BEIJING (AFP) — North Korea's top nuclear negotiator arrived in Beijing Tuesday to hold talks with his US counterpart, a media report said, amid efforts to reignite the long-running disarmament process.
Kim Kye-Gwan arrived at Beijing airport, but declined to answer questions from reporters, South Korea's Yonhap news agency reported.
US envoy Christopher Hill arrived in Beijing on Monday as part of a regional trip of nations involved in the North Korea negotiations, aimed at laying the groundwork for an Asia trip by Secretary of State Condoleezza Rice next week.
Hill said late Monday that he did not rule out meeting North Korean representatives during his stay in the Chinese capital.
"We always let them know that I'm here. We don't have anything set up yet. But, you know, it is possible," Hill said.
As he left his hotel on Tuesday morning, Hill said only that he would be in Beijing for most of the day and intended to brief reporters before he left.

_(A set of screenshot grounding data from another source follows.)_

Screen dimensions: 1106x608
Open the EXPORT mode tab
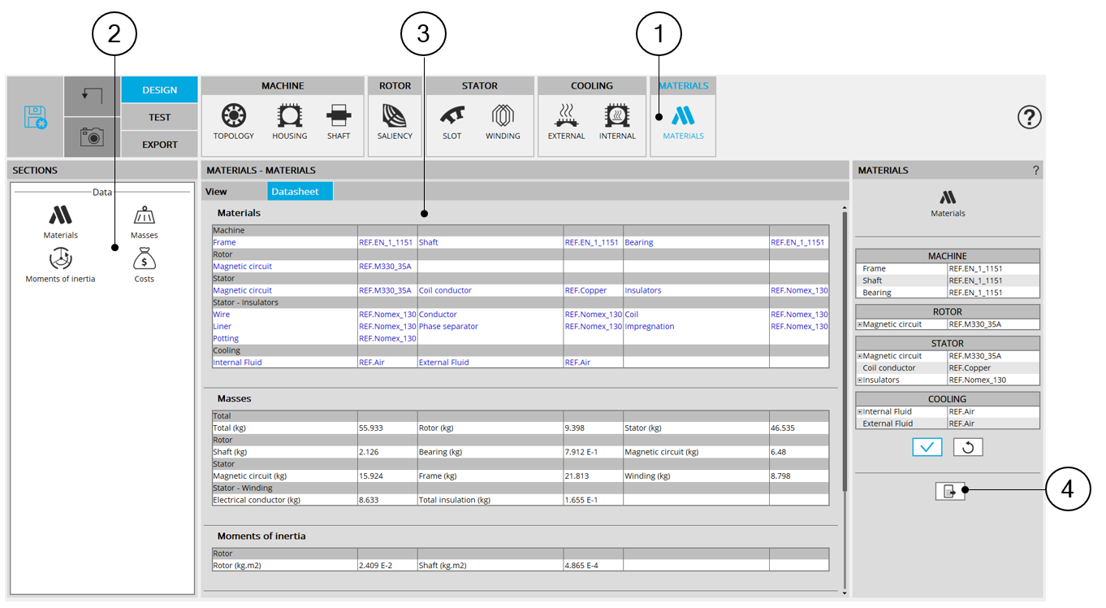coord(159,145)
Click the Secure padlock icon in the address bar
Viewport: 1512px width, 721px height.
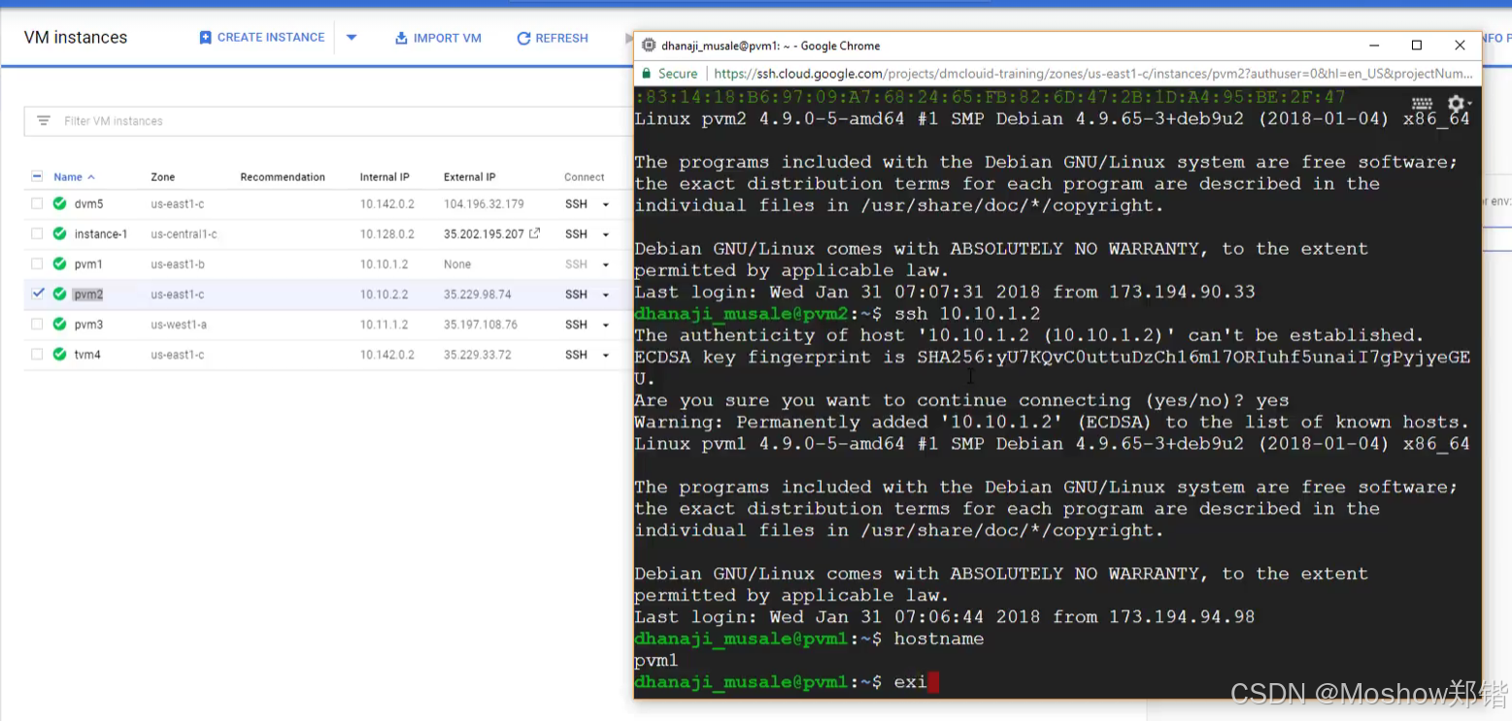point(647,73)
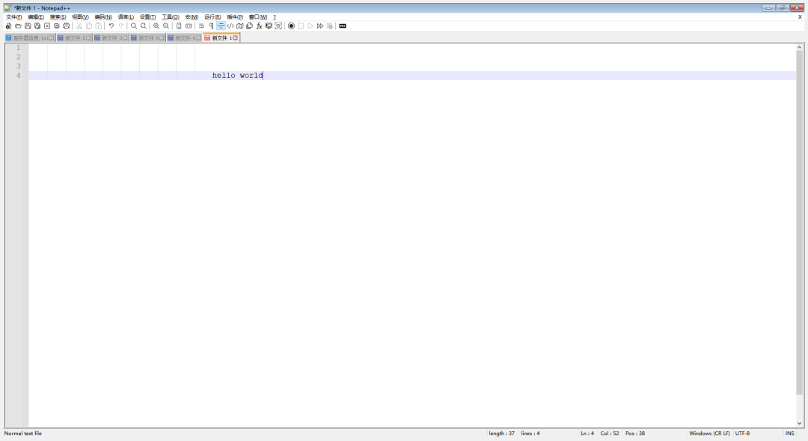This screenshot has height=441, width=808.
Task: Open the Function List (fx) panel
Action: [259, 26]
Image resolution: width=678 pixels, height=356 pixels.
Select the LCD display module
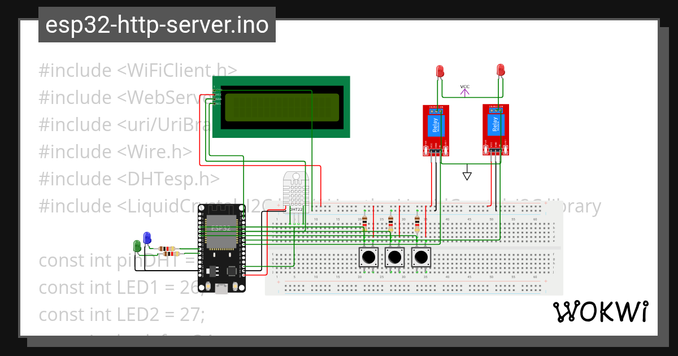click(283, 107)
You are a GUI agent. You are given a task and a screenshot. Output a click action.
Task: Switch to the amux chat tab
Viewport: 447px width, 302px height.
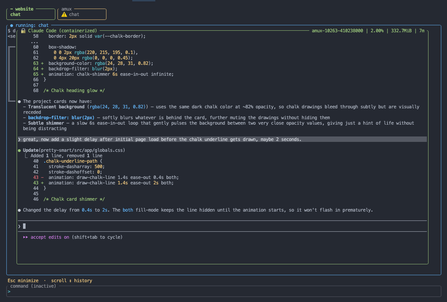pyautogui.click(x=82, y=14)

Hill is scheduled to fly to South Korea later Tuesday and then to Japan.
Rice will leave Washington on February 23 for South Korea, China and Japan, her spokesman said last week for what a US State Department spokesman said was a trip aimed at breathing new life into the deadlocked disarmament talks.
The North was supposed to disable its main atomic plants by December 31 and list all its programmes under a six-nation deal negotiated by the two Koreas, China, the United States, Russia and Japan.
North Korea has said it submitted a list in November, but the United States insists it is still waiting for a complete declaration including a full account of a suspected covert uranium enrichment programme.
North Korea, which staged a nuclear test in October 2006, has accused Washington of bad faith and warned it could slow down cooperation.
North Korea Tuesday urged Japan to pull out of six-party nuclear negotiations, saying it is trying to turn the forum into a "platform for confrontation."
Minju Joson, newspaper of the communist state's cabinet, said Japan appeared to be working hard to torpedo the talks on scrapping the North's nuclear programmes in exchange for energy aid and diplomatic and security benefits.
"Japan is taking much pains to turn the six-party talks into a platform for confrontation," the paper said, according to the official Korean Central News Agency.
"It is its ulterior motive to escalate its policy of pressure upon the DPRK (North Korea) under the pretext of the 'abduction issue' and scuttle the above-said talks in case everything goes against its will."
Tokyo's behaviour in finding fault with the talks "only reminds one of the scandalous action of the mentally deranged fellow," the paper said.